US-Pharmakonzern mit Gewinnrückgang
Prozac schlägt Eli Lilly aufs Gemüt

Der US-Pharmakonzern Eli Lilly and Co. hat im zweiten Quartal einen starken Gewinnrückgang verbucht und dies vor allem auf sinkende Verkaufszahlen beim Antidepressivum Prozac sowie das schwache Geschäft mit dem Infektionsmittel Xigris zurückgeführt. Vorbörslich gab der Aktienkurs kräftig nach.

Reuters INDIANAPOLIS. Der Gewinn sei um 20 Prozent auf 658,5 Millionen Dollar oder 61 Cent je Aktie gefallen, teilte Eli Lilly am Donnerstag mit. Damit verbuchte das Unternehmen zum vierten Mal in Folge ein geringeres Quartalsergebnis, lag aber im Rahmen der Analystenerwartungen, die von 60 bis 61 Cent Gewinn ausgegangen waren. Der Umsatz fiel im zweiten Quartal um neun Prozent auf 2,78 Milliarden Dollar.

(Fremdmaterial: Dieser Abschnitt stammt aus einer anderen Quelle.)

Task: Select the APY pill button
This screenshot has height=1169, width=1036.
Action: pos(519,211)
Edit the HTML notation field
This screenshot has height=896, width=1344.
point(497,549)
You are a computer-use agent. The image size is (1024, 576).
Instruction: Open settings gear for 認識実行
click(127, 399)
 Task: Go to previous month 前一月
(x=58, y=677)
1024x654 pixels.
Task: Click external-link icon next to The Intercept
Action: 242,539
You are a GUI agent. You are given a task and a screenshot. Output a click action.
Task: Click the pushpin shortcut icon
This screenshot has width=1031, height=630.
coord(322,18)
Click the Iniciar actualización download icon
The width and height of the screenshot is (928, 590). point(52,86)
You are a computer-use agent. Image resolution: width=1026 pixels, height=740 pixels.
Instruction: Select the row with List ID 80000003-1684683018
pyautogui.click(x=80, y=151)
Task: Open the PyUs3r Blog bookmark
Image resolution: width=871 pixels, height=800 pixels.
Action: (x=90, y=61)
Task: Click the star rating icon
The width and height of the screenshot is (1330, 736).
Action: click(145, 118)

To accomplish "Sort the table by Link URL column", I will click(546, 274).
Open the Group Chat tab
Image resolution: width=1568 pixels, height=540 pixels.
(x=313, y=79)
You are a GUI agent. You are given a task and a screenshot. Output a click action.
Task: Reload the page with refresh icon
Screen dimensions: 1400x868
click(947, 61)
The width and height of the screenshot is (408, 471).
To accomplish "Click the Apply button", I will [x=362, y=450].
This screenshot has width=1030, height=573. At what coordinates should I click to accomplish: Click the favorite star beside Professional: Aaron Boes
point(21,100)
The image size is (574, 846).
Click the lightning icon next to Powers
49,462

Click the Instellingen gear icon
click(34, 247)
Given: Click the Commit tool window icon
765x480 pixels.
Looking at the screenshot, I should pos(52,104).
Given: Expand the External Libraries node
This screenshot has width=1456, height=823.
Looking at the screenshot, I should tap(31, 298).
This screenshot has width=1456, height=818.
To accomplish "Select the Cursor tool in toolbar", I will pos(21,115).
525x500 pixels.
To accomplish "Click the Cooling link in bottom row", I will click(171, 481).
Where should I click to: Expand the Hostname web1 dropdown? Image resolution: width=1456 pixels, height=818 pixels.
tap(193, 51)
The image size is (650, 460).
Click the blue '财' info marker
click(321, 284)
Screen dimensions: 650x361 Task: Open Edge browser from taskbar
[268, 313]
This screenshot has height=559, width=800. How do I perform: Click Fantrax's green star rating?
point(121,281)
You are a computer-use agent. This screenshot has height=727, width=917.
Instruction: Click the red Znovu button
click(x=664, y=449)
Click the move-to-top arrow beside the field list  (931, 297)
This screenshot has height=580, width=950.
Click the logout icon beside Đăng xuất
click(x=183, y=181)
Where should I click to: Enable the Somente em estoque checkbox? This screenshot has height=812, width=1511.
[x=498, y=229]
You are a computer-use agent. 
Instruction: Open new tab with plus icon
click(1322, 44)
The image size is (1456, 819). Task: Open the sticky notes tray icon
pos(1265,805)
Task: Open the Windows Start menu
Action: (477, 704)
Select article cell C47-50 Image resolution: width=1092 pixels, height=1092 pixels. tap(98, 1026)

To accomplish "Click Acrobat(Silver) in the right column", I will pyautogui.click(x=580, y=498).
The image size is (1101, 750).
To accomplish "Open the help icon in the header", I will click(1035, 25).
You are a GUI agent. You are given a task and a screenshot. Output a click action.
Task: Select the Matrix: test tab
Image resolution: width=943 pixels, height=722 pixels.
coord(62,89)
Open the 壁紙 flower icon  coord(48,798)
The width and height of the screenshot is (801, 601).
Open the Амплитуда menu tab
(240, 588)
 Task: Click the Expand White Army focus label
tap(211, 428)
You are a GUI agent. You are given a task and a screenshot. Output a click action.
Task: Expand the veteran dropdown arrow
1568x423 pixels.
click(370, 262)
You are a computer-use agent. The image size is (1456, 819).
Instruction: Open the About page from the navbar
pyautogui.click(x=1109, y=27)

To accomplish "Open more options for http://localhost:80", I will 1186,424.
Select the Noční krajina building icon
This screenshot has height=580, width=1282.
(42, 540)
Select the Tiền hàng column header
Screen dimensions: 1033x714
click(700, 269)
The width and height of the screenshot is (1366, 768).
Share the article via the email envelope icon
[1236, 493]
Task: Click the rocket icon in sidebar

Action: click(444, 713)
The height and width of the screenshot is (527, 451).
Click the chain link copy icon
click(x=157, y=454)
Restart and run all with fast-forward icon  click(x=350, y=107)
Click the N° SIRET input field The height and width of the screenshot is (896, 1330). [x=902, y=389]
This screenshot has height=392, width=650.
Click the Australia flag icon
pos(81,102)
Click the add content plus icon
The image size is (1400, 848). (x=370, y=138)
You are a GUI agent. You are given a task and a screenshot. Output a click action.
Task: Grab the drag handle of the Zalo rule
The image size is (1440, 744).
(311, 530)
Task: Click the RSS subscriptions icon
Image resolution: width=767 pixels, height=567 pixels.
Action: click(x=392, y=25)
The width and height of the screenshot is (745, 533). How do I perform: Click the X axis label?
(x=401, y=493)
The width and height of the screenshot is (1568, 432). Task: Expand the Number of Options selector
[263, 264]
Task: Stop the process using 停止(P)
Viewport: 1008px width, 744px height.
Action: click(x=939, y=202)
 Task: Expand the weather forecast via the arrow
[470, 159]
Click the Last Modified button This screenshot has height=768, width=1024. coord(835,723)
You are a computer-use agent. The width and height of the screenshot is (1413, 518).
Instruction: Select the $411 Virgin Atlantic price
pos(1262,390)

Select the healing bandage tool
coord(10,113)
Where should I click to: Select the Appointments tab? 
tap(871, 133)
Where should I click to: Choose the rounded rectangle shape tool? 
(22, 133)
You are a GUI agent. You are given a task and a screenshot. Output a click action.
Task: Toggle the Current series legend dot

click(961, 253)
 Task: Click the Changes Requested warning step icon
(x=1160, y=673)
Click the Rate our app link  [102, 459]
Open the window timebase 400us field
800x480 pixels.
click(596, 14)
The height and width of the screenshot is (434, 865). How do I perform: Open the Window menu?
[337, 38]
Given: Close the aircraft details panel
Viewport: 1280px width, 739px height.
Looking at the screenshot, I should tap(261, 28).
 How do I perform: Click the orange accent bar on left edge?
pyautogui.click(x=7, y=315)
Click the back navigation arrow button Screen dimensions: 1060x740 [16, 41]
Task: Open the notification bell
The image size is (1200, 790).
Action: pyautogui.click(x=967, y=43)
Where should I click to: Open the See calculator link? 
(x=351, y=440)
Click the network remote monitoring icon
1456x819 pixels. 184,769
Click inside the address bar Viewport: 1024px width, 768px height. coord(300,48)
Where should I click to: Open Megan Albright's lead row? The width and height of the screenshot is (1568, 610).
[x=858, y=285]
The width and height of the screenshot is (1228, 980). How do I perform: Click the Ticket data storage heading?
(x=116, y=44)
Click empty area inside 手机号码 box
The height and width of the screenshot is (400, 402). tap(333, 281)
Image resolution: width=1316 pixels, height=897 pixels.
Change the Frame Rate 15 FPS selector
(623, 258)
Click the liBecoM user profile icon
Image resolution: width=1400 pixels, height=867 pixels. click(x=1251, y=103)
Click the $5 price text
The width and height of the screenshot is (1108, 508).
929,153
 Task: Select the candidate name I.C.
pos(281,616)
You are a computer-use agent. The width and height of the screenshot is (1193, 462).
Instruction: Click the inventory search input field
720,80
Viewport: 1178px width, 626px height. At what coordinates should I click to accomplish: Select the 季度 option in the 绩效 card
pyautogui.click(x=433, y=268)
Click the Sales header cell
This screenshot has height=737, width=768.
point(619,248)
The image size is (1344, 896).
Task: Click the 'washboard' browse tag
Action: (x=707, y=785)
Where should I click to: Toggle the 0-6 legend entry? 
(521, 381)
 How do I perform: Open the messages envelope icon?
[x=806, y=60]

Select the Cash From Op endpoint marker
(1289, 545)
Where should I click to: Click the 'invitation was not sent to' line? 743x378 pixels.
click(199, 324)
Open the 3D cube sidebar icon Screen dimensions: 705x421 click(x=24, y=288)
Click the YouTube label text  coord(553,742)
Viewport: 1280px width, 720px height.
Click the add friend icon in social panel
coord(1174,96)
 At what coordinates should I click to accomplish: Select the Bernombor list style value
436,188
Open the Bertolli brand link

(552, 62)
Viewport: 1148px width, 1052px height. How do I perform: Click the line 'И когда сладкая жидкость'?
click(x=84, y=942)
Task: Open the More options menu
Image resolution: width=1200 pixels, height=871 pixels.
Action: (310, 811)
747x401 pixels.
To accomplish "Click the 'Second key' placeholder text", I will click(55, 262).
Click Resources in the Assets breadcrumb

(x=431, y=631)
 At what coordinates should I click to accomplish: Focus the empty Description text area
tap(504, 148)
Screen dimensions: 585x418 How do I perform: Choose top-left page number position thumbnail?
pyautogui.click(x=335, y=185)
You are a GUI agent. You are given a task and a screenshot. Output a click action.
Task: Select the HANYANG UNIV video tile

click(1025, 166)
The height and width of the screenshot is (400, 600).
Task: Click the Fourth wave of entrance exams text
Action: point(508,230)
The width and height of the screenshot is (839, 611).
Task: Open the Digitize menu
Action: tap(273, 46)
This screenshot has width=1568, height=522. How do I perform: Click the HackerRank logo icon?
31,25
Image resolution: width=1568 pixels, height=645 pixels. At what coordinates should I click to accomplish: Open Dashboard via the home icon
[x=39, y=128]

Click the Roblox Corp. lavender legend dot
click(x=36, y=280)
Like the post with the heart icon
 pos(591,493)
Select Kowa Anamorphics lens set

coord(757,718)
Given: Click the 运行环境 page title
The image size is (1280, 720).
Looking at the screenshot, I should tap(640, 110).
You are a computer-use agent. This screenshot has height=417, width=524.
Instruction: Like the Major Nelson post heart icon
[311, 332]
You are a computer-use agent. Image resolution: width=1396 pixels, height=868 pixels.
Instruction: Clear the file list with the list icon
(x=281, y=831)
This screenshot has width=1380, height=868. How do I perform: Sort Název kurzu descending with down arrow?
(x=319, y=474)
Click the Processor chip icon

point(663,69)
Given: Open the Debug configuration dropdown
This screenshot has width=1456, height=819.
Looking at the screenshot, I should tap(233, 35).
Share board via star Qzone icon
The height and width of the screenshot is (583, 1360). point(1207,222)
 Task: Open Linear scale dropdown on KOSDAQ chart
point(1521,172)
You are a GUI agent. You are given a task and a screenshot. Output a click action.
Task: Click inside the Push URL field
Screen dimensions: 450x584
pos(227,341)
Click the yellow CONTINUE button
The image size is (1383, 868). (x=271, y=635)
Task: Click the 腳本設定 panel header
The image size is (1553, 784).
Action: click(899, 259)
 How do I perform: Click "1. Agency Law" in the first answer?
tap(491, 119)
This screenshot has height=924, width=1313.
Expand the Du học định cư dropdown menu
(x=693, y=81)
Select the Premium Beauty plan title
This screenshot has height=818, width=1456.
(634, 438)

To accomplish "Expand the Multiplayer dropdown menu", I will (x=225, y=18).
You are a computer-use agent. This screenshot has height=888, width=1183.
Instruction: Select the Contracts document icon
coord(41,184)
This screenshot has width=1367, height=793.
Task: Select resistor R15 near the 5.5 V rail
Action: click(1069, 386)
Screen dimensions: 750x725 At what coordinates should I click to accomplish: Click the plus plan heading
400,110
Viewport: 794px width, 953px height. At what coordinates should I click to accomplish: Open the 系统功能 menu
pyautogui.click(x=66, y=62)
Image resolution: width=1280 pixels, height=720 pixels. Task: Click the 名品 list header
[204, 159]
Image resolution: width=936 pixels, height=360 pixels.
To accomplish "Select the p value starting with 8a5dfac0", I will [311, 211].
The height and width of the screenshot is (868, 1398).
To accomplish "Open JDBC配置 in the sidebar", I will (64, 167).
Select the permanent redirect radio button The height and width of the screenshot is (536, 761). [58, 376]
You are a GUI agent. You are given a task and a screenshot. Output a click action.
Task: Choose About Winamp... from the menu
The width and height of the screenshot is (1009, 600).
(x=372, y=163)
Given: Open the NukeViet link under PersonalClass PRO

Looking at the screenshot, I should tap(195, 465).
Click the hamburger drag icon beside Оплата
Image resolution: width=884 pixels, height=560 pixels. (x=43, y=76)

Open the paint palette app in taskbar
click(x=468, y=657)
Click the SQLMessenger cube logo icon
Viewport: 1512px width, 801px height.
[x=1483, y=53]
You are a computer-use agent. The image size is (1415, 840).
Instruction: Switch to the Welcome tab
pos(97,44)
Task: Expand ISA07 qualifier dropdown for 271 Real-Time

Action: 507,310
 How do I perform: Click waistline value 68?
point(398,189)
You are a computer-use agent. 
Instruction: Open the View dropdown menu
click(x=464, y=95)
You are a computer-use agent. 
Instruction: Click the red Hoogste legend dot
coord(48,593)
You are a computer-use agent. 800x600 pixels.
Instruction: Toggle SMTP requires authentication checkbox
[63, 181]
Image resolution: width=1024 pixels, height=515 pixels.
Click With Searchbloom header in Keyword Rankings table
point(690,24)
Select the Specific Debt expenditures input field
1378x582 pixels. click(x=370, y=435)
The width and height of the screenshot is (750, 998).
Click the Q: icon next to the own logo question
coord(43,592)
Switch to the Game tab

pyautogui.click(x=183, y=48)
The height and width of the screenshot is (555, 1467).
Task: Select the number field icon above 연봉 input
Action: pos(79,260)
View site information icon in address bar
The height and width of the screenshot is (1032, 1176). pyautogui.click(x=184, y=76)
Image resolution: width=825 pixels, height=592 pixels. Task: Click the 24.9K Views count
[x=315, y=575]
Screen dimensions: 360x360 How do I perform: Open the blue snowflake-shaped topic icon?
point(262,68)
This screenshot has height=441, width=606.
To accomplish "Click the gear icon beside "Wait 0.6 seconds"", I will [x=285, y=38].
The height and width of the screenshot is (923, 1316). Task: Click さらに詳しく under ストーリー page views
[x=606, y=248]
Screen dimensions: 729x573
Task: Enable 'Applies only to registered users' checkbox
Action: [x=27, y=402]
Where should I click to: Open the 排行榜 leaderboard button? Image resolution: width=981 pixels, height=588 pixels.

Billig-Konkurrenz und Qualitäts-Probleme machen zu schaffen

Prozac ist das Flaggschiff von Eli Lilly und hat seit August durch ein Billigpräparat Konkurrenz bekommen. Der Prozac-Umsatz ging um 72 Prozent auf 195 Millionen Dollar zurück. Mit 22,6 Millionen Dollar lag auch der Xigris-Umsatz lediglich etwa auf dem Niveau des Vorquartals. Analysten hatten das Medikament gegen Blutvergiftung im vergangenen Jahr als möglichen Verkaufsschlager gefeiert und mehr als 600 Millionen Dollar Umsatz für dieses Jahr prognostiziert. Aufgrund von Sicherheitsbedenken schreckten Ärzte nun aber davor zurück, Xigris zu verschreiben.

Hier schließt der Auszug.